How Marketers Do Vibe Coding

How Marketers Do Vibe Coding
Hermes Agent CLI

At Analisia, we've spent our weekends building a vibe-coded web application. This wasn't meant to be a startup idea or a business venture. It was simply a learning exercise.

We wanted to answer a question:

Can we build a functioning web application using AI agents while maintaining good product, analytics, and security practices?

The result is now live: tikum.cc tikum is a slang form of titik kumpul or meeting point in Indonesian (best experienced on mobile).

What it does:
🚴 Browse cycling and running routes
📍 Upload your own routes in GPX format
🤝 Meet other users and join collective activities
As part of this project, we found ourselves wearing multiple hats: product owner, designer, engineer, analyst, marketer, tester, and customer support.

Here are some of the things we've learned so far.

1. Building the product was easier than deciding what to build

AI can generate screens, write code, create APIs, and fix bugs.
The harder part was defining the product itself. What problem are we solving? What should the user experience look like? What data should we collect? How do we prioritise features?
The quality of the output was heavily influenced by the quality of our requirements (i.e. PRD).

2. AI reduces the need to switch between programming languages

Traditionally, building a web application means jumping between different programming languages, frameworks, databases, deployment tools, and documentation. With AI, we spend more time communicating in human language.
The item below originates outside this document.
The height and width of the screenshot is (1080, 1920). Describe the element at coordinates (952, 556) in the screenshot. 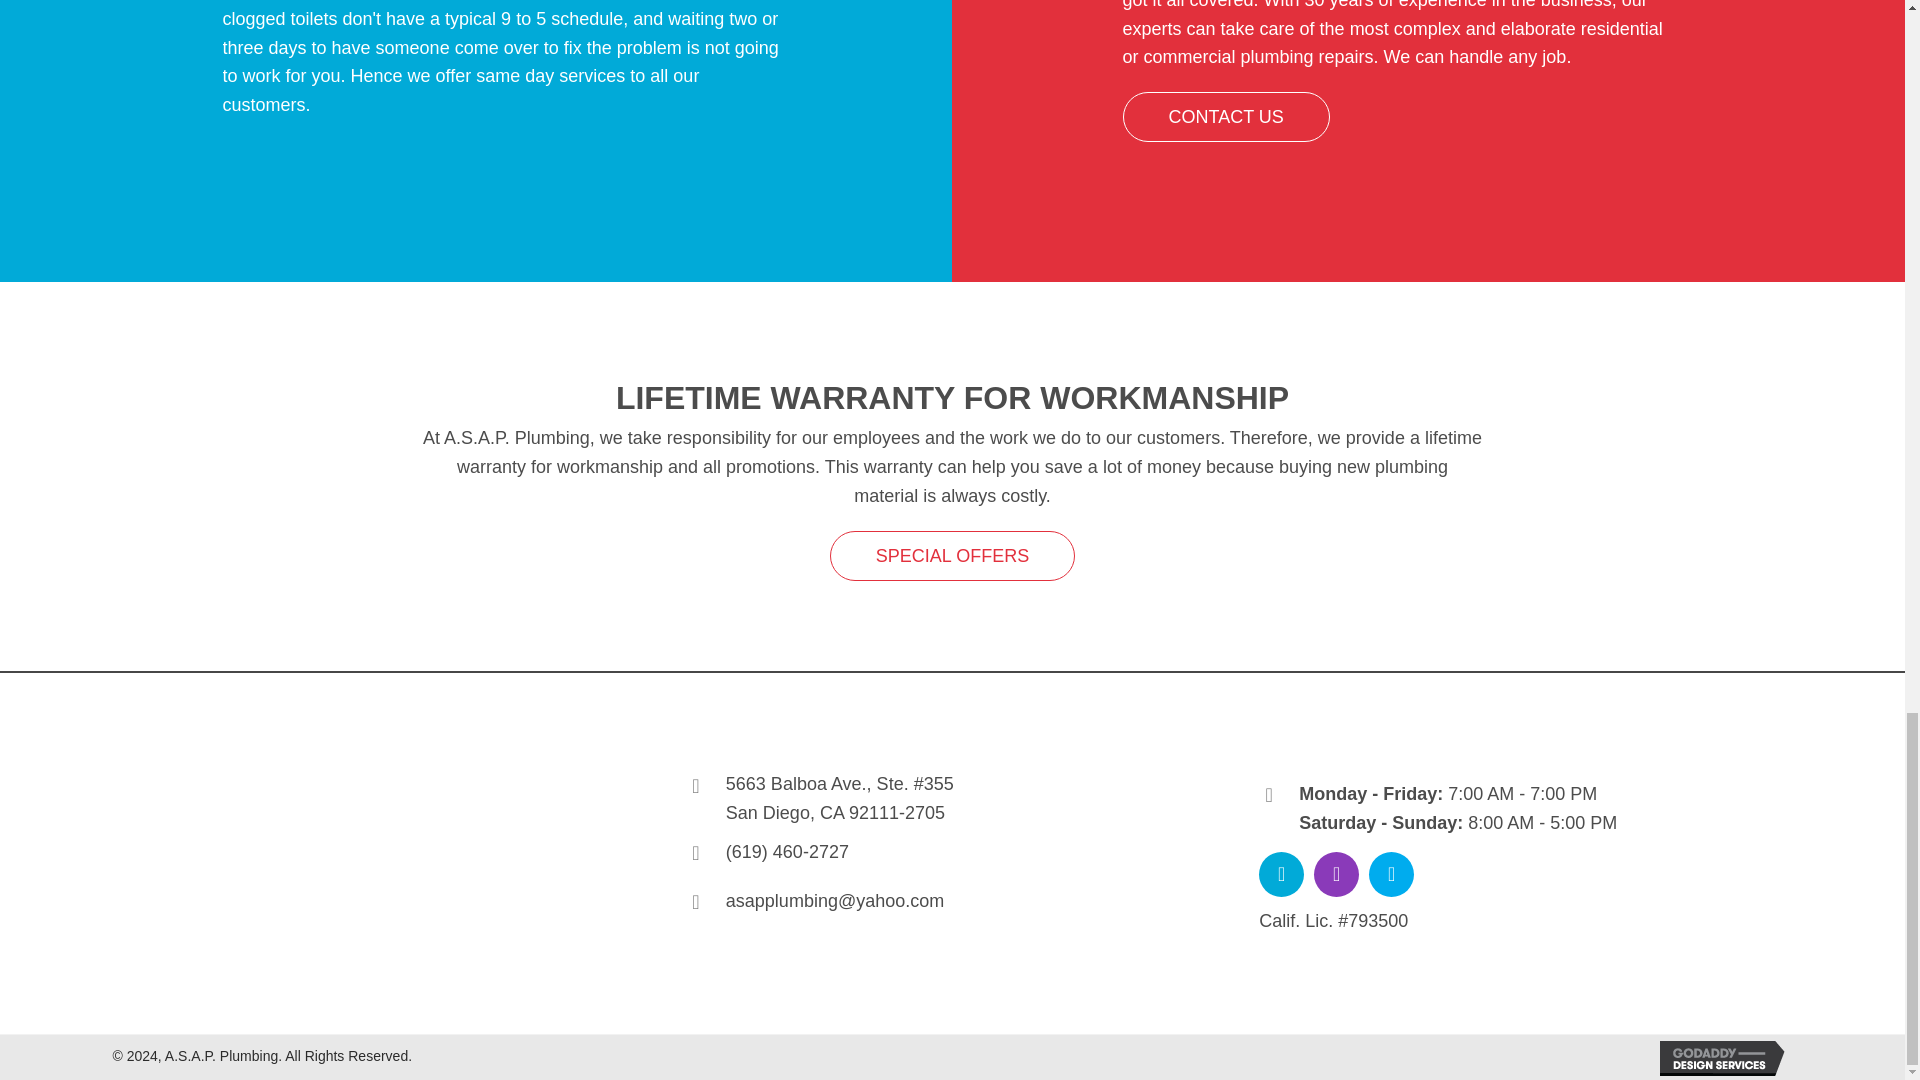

That doesn't mean technical knowledge is no longer important. It just means the bottleneck shifts from writing syntax to clearly explaining what you want. Try to name someone who can happily handle front-end and back-end, though we know geniuses are there, in reality those are two different roles.

3. Good documentation became even more important

One thing that surprised us was how valuable a good PRD (Product Requirements Document) became. The clearer the requirements, the better the output. Hmmm think vague requests your stakeholders often give you, the good news is AI can't process it lol. When requirements were vague, the AI filled in the gaps with assumptions. Sometimes those assumptions were great. Sometimes they created extra work.

4. Analytics implementation was surprisingly straightforward

As analysts, this was probably our favourite part. Implementing behavioural tracking and data layers was much easier than we expected. Instead of relying on engineering resources, prompts helped us establish our measurement foundations quickly. We still prefer owning our analytics stack through:

GA4 → BigQuery → Reporting Layer

But the implementation process itself became much faster.
We can go into more than hours debate on sampling, aggregated, and hallucination issues.

GA4 dashboad

5. Marketing is still harder than development

This is our marketers brain work the most, “magically”. Building the application was only half the challenge. Getting people to actually use it is another story. Since this is a family project, we have exactly £0 marketing budget, so we've been experimenting with different social channels. Interestingly, Threads has been the strongest performer so far, outperforming both Instagram and X in driving traffic to the website.

Lighthouse performance

6. Our computer degree background helped more than we expected

A lot of students ask us whether technical degrees are still relevant. After this project, we'd say yes. Not because we spent our time writing code manually, but because understanding architecture, security, GitHub workflows, databases, APIs, Cloudflare, Supabase, and deployment processes helped us make better decisions. AI helped us move faster. Technical understanding helped us avoid making expensive mistakes.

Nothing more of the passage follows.